* [PATCH 4.9-stable -- 5.19-stable] mm/hugetlb: fix hugetlb not supporting softdirty tracking
[not found] <1661424546448@kroah.com>
@ 2022-08-25 14:32 ` David Hildenbrand
2022-08-29 8:13 ` Greg KH
0 siblings, 1 reply; 2+ messages in thread
From: David Hildenbrand @ 2022-08-25 14:32 UTC (permalink / raw)
To: linux-kernel
Cc: linux-mm, gregkh, David Hildenbrand, Mike Kravetz, Peter Feiner,
Kirill A . Shutemov, Cyrill Gorcunov, Pavel Emelyanov, Jamie Liu,
Hugh Dickins, Naoya Horiguchi, Bjorn Helgaas, Muchun Song,
Peter Xu, stable
commit f96f7a40874d7c746680c0b9f57cef2262ae551f upstream.
Patch series "mm/hugetlb: fix write-fault handling for shared mappings", v2.
I observed that hugetlb does not support/expect write-faults in shared
mappings that would have to map the R/O-mapped page writable -- and I
found two case where we could currently get such faults and would
erroneously map an anon page into a shared mapping.

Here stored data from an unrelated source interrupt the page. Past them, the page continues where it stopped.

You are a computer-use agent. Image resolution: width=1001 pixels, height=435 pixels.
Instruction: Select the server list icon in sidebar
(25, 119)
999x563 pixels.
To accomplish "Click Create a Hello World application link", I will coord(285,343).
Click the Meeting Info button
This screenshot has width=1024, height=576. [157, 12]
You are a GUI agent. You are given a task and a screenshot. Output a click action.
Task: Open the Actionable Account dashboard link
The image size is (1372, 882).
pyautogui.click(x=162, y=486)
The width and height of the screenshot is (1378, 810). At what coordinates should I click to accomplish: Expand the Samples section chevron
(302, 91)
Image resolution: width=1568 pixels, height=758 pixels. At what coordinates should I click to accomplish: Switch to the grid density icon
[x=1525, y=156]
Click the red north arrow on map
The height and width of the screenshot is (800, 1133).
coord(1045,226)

Reproducers part of the patches.
I propose to backport both fixes to stable trees. The first fix needs a
small adjustment.
This patch (of 2):
Staring at hugetlb_wp(), one might wonder where all the logic for shared
mappings is when stumbling over a write-protected page in a shared
mapping. In fact, there is none, and so far we thought we could get away
with that because e.g., mprotect() should always do the right thing and
map all pages directly writable.
Looks like we were wrong:
--------------------------------------------------------------------------
#include <stdio.h>
#include <stdlib.h>
#include <string.h>
#include <fcntl.h>
#include <unistd.h>
#include <errno.h>
#include <sys/mman.h>
#define HUGETLB_SIZE (2 * 1024 * 1024u)
static void clear_softdirty(void)
{
int fd = open("/proc/self/clear_refs", O_WRONLY);
const char *ctrl = "4";
int ret;
if (fd < 0) {
fprintf(stderr, "open(clear_refs) failed\n");
exit(1);
}
ret = write(fd, ctrl, strlen(ctrl));
if (ret != strlen(ctrl)) {
fprintf(stderr, "write(clear_refs) failed\n");
exit(1);
}
close(fd);
}
int main(int argc, char **argv)
{
char *map;
int fd;
fd = open("/dev/hugepages/tmp", O_RDWR | O_CREAT);
if (!fd) {
fprintf(stderr, "open() failed\n");
return -errno;
}
if (ftruncate(fd, HUGETLB_SIZE)) {
fprintf(stderr, "ftruncate() failed\n");
return -errno;
}
map = mmap(NULL, HUGETLB_SIZE, PROT_READ|PROT_WRITE, MAP_SHARED, fd, 0);
if (map == MAP_FAILED) {
fprintf(stderr, "mmap() failed\n");
return -errno;
}
*map = 0;
if (mprotect(map, HUGETLB_SIZE, PROT_READ)) {
fprintf(stderr, "mmprotect() failed\n");
return -errno;
}
clear_softdirty();
if (mprotect(map, HUGETLB_SIZE, PROT_READ|PROT_WRITE)) {
fprintf(stderr, "mmprotect() failed\n");
return -errno;
}
*map = 0;
return 0;
}
--------------------------------------------------------------------------
Above test fails with SIGBUS when there is only a single free hugetlb page.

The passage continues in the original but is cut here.